WM Market Reports
EXCLUSIVE: Asia Needs Bolder, More Strategic Thinking On Wealth Industry, Compliance - Expert

One of the leading figures working to advise the wealth industry about issues such as transparency and offshore tax has called for bolder, more strategic thinking in Asia.
Singapore may be the model that some would-be wealth management hubs emulate but further progress is required and Asia as a whole lacks strategic thinking in how to keep pace with the demand for transparent, open banking.
That, at least, is the view of a leading expert on cross-border taxation and related affairs, Philip Marcovici, a lawyer and consultant who has worked with jurisdictions such as Liechtenstein to craft disclosure facilities and move on from bank secrecy. He spends much of his time in the Asia region and has offices in Hong Kong.
“Singapore is certainly far ahead of Hong Kong given its focus on the industry and clarity of vision that wealth management is a knowledge industry needing investment in education and training, but we need more leaders in the industry to deal with the issues now, and take steps to be innovative and bold,” Marcovici told this publication when asked about the state of financial transparency in the region.
“Instead, in Asia, we see leaders who, like their counterparts in Europe, think short term and leave what are major business issues to their compliance departments and relationship managers to take responsibility for,” Marcovici continued.
The Financial Action Task Force, a global body created by major economies to crack down on money laundering and associated misbehavior, is due to carry out an assessment of Singapore in November and December this year.

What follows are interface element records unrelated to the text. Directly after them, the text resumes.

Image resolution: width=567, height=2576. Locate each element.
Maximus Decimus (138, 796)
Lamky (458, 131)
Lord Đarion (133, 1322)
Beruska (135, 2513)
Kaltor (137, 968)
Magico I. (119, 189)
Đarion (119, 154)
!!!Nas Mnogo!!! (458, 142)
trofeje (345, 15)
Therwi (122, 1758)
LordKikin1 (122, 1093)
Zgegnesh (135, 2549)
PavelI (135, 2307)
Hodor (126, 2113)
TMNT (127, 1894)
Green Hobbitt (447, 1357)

Singapore, which has recently mourned the passing of its father-figure and post-independence prime minster, Lee Kuan Yew, is seen as carrying less “baggage” in terms of illicit funds than Switzerland. In recent years, it has been often stated that the Asian city could match or even overtake Switzerland as the world’s most important offshore financial centre. Although estimates vary, Switzerland is thought to be home to around $2 trillion of such assets, with the Lion City holding around $500 billion, according to figures issued recently by Deloitte (these figures are by their nature hard to quantify exactly).
Recently, the chairman of Abu Dhabi Global Markets, Ahmed Ali al-Sayegh, told the Financial Times that the Swiss bank secrecy model is “dead” and he prefers to copy Singapore.

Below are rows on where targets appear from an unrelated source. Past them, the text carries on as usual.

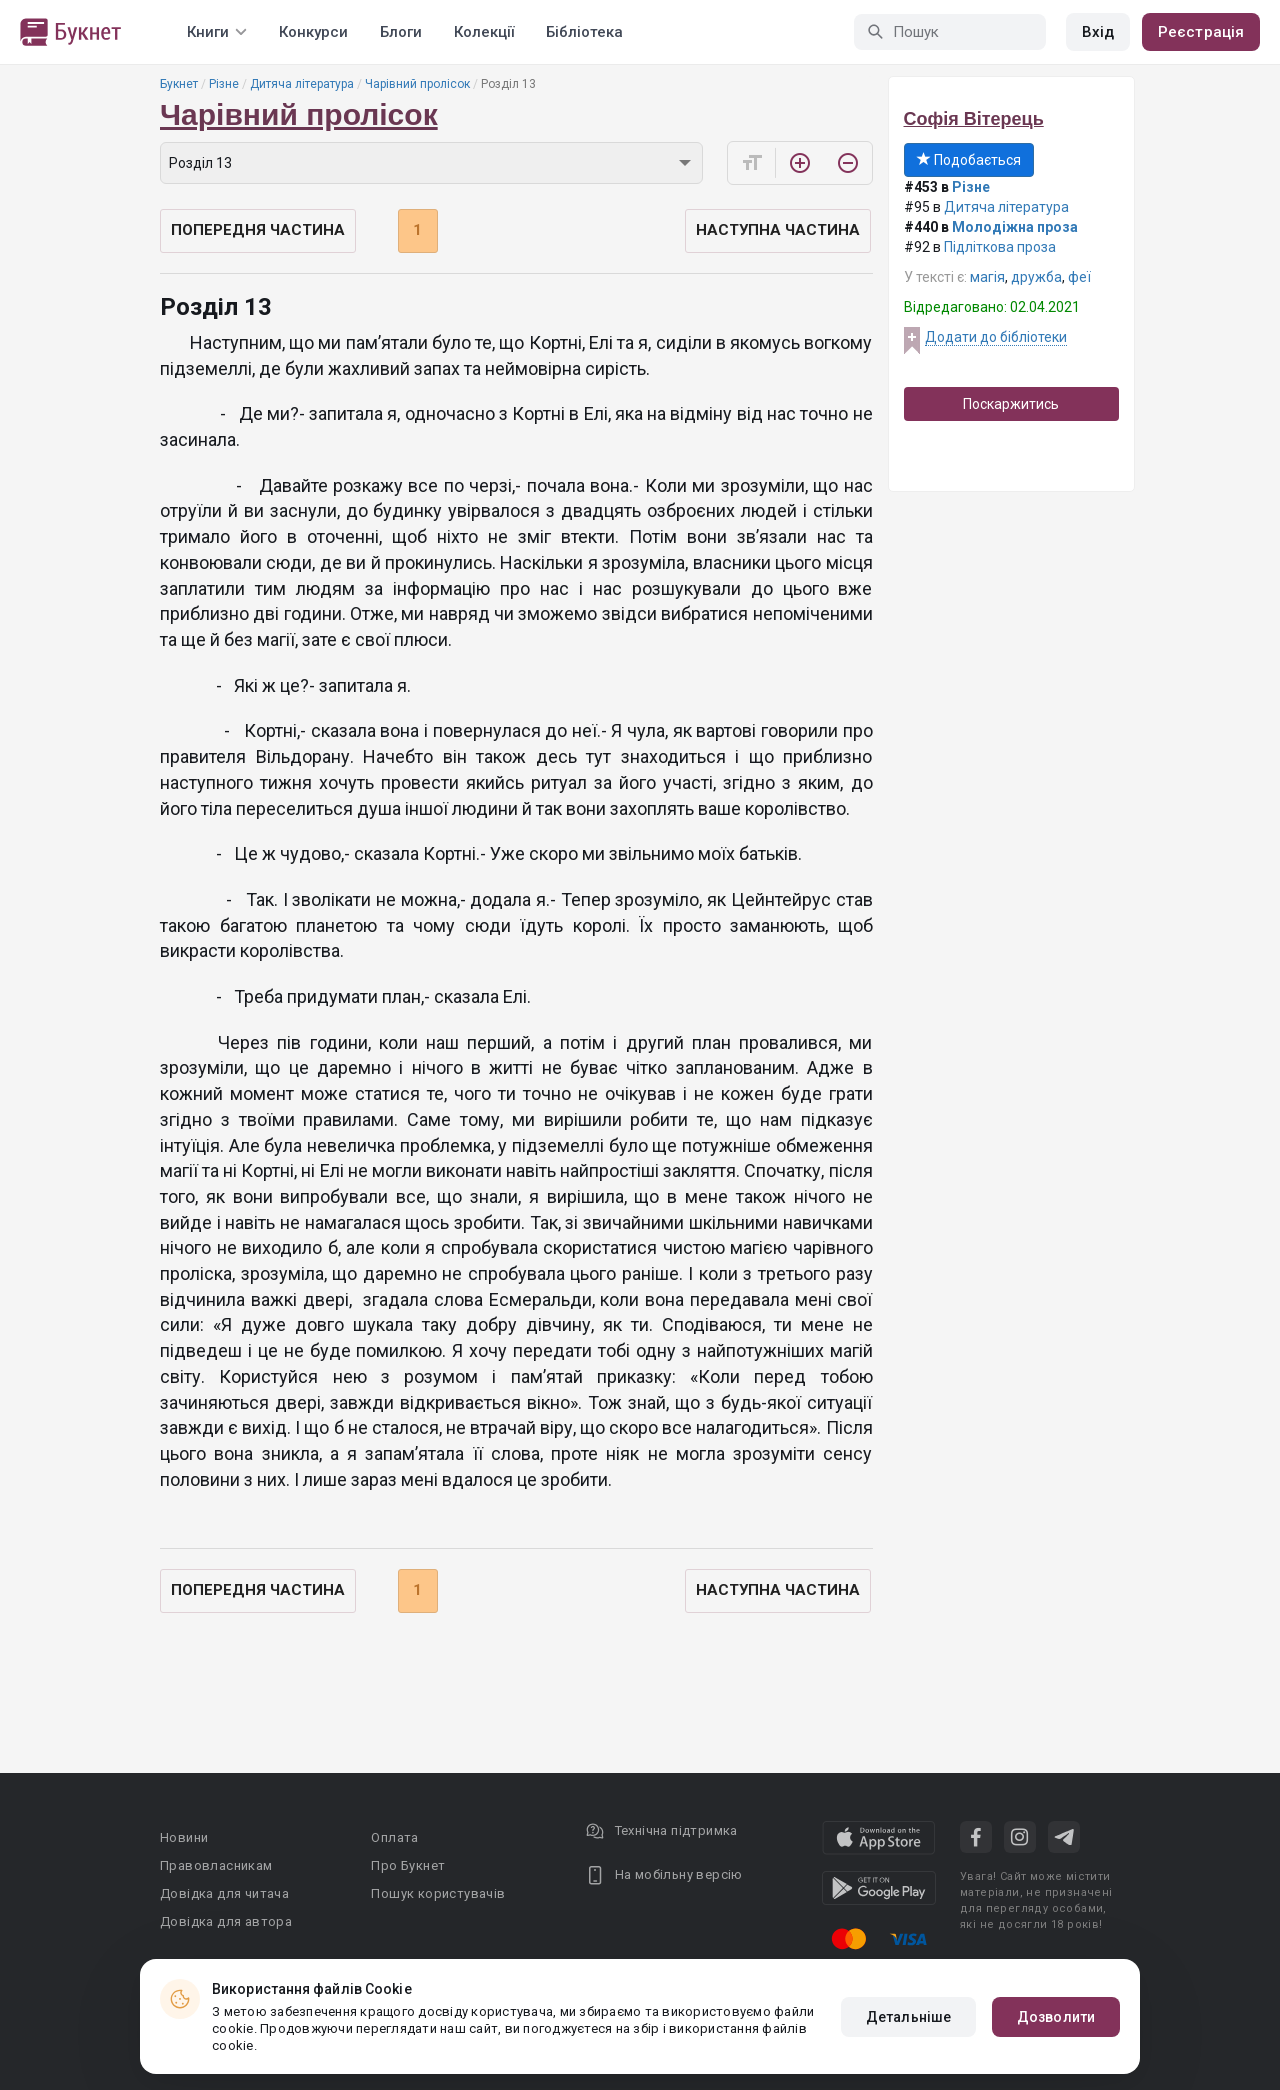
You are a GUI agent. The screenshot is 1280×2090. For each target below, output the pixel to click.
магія (987, 277)
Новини (184, 1837)
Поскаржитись (1011, 404)
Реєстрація (1201, 32)
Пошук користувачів (438, 1893)
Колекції (484, 32)
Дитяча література (302, 84)
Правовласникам (216, 1865)
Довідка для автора (226, 1921)
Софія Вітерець (974, 119)
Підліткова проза (1000, 247)
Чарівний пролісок (417, 84)
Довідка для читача (224, 1893)
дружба (1036, 277)
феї (1079, 277)
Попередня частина (258, 230)
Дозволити (1056, 2017)
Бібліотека (584, 32)
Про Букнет (408, 1865)
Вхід (1098, 32)
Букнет (179, 84)
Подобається (969, 160)
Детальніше (908, 2017)
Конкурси (313, 32)
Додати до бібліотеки (996, 337)
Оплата (394, 1837)
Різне (224, 84)
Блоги (401, 32)
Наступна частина (778, 230)
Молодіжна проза (1015, 227)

Singapore, like many other international financial centres, has sometimes come under attack for being a haven for money launderers and tax evaders, although the jurisdiction in July last year unveiled tough new measures to combat such activity.
Asia and transparency
Marcovici said that he is frequently queried as to whether Asian financial hubs could come under the same scrutiny that has been directed at Switzerland and elsewhere, and asked whether jurisdictions are sufficiently strategic in how they address such matters.
“For me, more important than the risk to banks and other intermediaries is the reality that inaction is simply not in the best interests of clients, something that we have seen quite clearly from the mess the Swiss banks have made, and the many families whose interests they failed to put at the forefront,” he said.
“Families who were well advised and who took early advantage of voluntary disclosure and other means to regularise their affairs were the ones to be the big winners, and more often than not, they were guided by their 'onshore’ advisors to do the right thing rather than by their `offshore’ private banks.
“In Asia, sadly, I am not of the view that those in charge of key financial centres are really on top of the issues, and in banks and other quarters, like in Europe, the leaders of private banks all too often distance themselves from the realities,” Marcovici said.
“Are Indonesian clients of Singapore banks really compliant with their tax affairs? Are mainland Chinese clients of Hong Kong banks compliant with their Chinese tax obligations (particularly given the broad definitions in China of who is and who is not a Chinese resident)? Have banks really identified the many dual nationals among the families they serve, many of whom have US citizenship as their second nationality? Or are the CEOs going to blame, as we have seen in Europe, the relationship managers for compliance failings? And are anti-money laundering rules being properly enforced and interpreted in Hong Kong and Singapore, or is it more of a `don’t ask, don’t tell’ philosophy that reigns?” he continued.
“Where is the strategy that governments should be taking to address the real needs of wealth-owning families, and to engage with other countries in finding proactive ways to come to 'win-win-win' solutions where families can be compliant with their tax obligations, onshore countries can collect their fair share of taxes and new 'mid-shore' financial centres, like Hong Kong and Singapore, can become the wealth management centres of the future?” he added.